“The Smiths” were born and raised here, and have just bought a brand new house. Should they pay a special tax over and above what you pay to have their child in public school? “The Jones” just downsized into a brand new retirement villa. Should they pay a special school tax? Or road tax? Or parks tax?
You may hear that Impact Fees (a local government tax on new construction to fund off-site public capital facilities such as roads, parks and schools) “make new growth pay its way.” But in Guilford County 68% of new homes, 65% of new apartments, and 84% of new office space is purchased or leased by EXISTING residents and businesses, not newcomers.
You may hear that impact fees “make developers pay.” But in reality, just like the cost of bricks, lumber and permits, impact fees are passed on to the consumer in the sale price.
You may hear that “residential development does not pay for itself,” but this is simply not true. Economist Dr. Don Jud studied the 2004 economic impact of real estate development in Guilford County and found that the average new single family home in Guilford County pays 16% more in property taxes than existing homes. And new development also already pays for all “on-site” and “at-site” infrastructure, such as streets, water and sewer lines, stormwater ponds, street lights, traffic lights and turn lanes. Many developments also provide recreation facilities that relieve burdens on public facilities.
Impact “fees” are a discriminatory tax on one small segment of the community: people who buy or rent new construction. Why single out construction customers to pay for public infrastructure? We don’t make Harris Teeter pay into the food stamp program. We don’t make newspapers give free advertising space for government legal ads. We don’t make families with kids in school pay extra for public schools.
Impact fees hurt affordable housing. Because impact fees cannot be scaled based on house size or price, they place a disproportionate burden on lower-income households. They increase down payment requirements and closing costs, which are based on a percentage of the sale price. A $1,000 impact fee adds $1,300 to the sales price of a home, and costs the buyer $2500 over the life of a 30year 5% mortgage.
Impact fees never eliminate keep taxes down because they never amount to enough to pay for all new capital facility needs. They also can’t be used for maintenance or operation, retrofit or replacement, or to fill a backlog of infrastructure needs. But they can erode public support for bonds to do these things.
There are other options that provide a more predictable, stable, and fair means of providing for infrastructure, such as revenue bonds, local option sales taxes, and special tax districts. Simply put, public infrastructure that benefits everybody should be paid for by the public at large.
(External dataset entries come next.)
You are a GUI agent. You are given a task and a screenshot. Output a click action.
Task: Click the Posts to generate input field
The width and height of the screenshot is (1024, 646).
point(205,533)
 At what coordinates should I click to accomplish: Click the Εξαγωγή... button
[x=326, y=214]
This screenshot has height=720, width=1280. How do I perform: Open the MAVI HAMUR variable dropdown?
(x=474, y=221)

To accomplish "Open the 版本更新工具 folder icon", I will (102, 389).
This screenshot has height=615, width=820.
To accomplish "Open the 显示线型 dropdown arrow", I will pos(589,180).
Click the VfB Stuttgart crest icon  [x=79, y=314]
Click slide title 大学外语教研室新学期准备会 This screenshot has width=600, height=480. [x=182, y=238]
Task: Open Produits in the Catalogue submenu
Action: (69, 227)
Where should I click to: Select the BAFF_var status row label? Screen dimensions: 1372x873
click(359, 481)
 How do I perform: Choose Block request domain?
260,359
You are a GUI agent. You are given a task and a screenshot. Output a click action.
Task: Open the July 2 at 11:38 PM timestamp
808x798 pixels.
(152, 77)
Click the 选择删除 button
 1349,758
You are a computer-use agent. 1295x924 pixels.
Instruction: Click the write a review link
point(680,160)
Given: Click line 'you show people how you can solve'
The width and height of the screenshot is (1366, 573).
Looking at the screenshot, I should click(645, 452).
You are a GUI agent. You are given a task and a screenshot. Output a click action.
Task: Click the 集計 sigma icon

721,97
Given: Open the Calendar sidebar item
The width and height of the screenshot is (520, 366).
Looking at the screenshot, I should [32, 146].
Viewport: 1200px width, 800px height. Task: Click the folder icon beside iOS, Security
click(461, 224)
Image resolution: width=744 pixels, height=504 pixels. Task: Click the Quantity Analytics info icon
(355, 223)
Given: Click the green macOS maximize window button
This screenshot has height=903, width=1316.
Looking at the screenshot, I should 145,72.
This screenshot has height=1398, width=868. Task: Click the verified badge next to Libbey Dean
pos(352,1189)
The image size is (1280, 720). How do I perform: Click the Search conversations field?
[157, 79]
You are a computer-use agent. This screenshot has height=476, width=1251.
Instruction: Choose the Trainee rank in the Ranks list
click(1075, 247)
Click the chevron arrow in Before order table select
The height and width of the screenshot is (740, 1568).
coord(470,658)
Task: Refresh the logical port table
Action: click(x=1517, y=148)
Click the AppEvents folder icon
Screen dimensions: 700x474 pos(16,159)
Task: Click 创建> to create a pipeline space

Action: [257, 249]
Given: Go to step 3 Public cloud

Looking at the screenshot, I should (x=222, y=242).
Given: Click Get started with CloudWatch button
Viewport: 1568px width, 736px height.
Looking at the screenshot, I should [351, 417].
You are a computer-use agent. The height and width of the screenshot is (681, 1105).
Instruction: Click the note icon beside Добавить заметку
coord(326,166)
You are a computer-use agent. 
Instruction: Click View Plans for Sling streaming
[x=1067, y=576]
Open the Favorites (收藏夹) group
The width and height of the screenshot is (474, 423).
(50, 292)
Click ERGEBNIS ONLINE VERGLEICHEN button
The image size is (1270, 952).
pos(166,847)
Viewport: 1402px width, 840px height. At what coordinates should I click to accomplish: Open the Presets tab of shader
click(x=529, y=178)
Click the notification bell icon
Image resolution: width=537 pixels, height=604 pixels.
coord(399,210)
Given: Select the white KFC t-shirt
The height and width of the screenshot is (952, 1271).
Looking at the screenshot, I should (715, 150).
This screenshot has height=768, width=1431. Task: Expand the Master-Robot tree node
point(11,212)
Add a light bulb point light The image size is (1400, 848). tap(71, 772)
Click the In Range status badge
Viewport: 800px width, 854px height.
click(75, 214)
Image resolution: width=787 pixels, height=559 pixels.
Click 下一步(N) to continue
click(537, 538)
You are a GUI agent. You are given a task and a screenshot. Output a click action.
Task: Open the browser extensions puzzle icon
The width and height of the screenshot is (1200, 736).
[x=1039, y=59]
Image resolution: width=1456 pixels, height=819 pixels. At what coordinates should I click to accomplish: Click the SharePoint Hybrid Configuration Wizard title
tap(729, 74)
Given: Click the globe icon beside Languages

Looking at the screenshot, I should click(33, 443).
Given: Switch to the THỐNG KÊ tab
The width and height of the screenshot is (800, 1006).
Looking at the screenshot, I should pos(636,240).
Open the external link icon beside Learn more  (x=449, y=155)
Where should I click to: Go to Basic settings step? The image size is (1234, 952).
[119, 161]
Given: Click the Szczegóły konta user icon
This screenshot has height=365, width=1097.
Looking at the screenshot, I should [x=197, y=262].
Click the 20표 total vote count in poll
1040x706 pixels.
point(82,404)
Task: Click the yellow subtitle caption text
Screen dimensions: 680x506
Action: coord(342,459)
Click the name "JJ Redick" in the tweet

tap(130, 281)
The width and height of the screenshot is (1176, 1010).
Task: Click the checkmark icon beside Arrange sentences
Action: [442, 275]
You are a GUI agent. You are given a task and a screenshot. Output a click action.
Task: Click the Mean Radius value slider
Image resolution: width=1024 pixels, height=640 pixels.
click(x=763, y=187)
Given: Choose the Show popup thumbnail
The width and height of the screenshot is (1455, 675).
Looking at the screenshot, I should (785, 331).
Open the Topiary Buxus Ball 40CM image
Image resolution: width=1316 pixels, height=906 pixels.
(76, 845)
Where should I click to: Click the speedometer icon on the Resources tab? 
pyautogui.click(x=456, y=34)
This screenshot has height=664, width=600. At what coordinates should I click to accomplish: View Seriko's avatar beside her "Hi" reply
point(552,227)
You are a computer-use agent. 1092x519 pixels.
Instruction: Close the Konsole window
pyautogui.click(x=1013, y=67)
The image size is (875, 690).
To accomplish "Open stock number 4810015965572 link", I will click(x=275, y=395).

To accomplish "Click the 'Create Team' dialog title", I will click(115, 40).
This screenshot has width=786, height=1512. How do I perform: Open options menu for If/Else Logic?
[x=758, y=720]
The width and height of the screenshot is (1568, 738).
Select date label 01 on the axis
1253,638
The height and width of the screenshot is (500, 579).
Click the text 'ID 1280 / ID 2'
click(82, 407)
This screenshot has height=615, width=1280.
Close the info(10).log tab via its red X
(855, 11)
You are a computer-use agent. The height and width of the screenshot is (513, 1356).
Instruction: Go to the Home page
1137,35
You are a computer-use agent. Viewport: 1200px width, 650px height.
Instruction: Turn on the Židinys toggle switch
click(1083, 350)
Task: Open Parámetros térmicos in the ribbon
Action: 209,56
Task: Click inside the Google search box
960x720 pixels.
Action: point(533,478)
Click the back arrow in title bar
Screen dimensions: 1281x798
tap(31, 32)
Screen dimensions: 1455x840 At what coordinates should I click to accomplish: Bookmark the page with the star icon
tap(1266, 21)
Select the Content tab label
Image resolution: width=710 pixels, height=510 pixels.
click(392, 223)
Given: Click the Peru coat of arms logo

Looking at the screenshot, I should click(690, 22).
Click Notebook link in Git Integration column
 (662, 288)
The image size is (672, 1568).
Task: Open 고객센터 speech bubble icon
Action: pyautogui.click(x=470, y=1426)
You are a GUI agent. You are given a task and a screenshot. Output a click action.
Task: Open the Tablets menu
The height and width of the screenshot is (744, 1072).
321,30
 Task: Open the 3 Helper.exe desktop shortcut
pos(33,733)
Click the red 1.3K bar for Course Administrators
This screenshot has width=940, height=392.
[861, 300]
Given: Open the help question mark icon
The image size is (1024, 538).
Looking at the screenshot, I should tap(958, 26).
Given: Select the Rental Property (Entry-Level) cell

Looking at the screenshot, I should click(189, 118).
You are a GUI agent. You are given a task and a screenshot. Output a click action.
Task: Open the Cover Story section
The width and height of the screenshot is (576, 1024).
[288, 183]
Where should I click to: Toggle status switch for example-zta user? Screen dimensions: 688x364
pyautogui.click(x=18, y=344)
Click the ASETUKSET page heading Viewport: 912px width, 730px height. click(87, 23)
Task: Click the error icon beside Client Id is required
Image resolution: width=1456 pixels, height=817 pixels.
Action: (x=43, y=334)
Other Things You Need to Know About Impact Fees:
• Small projects or affordable housing projects cannot be legally exempted from impact fees.
• Impact fees can hurt economic development efforts and can actually exacerbate “sprawl”, as rising real estate prices send consumers to the next jurisdiction for lower prices.
• The local government must intend to and show how it will fund the construction, operation, and maintenance of existing and planned facilities to the same level of service that new development is being asked to fund through impact fees.
• Impact fees are not bondable because development is too cyclical to be a reliable revenue source.
• The State Legislature must grant statutory authority for impact fee programs.
• Impact fee programs must provide for variance procedures; vesting; allocation of interest; establishment of levels of service; exclusion of pre-existing deficiencies; establishment of zones within which fees collected must be spent; an examination of the use of all other funding sources available to the local government; credits for all other taxes paid, including future payments to cover bonded debt, in order to avoid illegal double taxation; and refunds if fees aren’t spent in a “reasonable” time frame, usually a 5-year CIP window.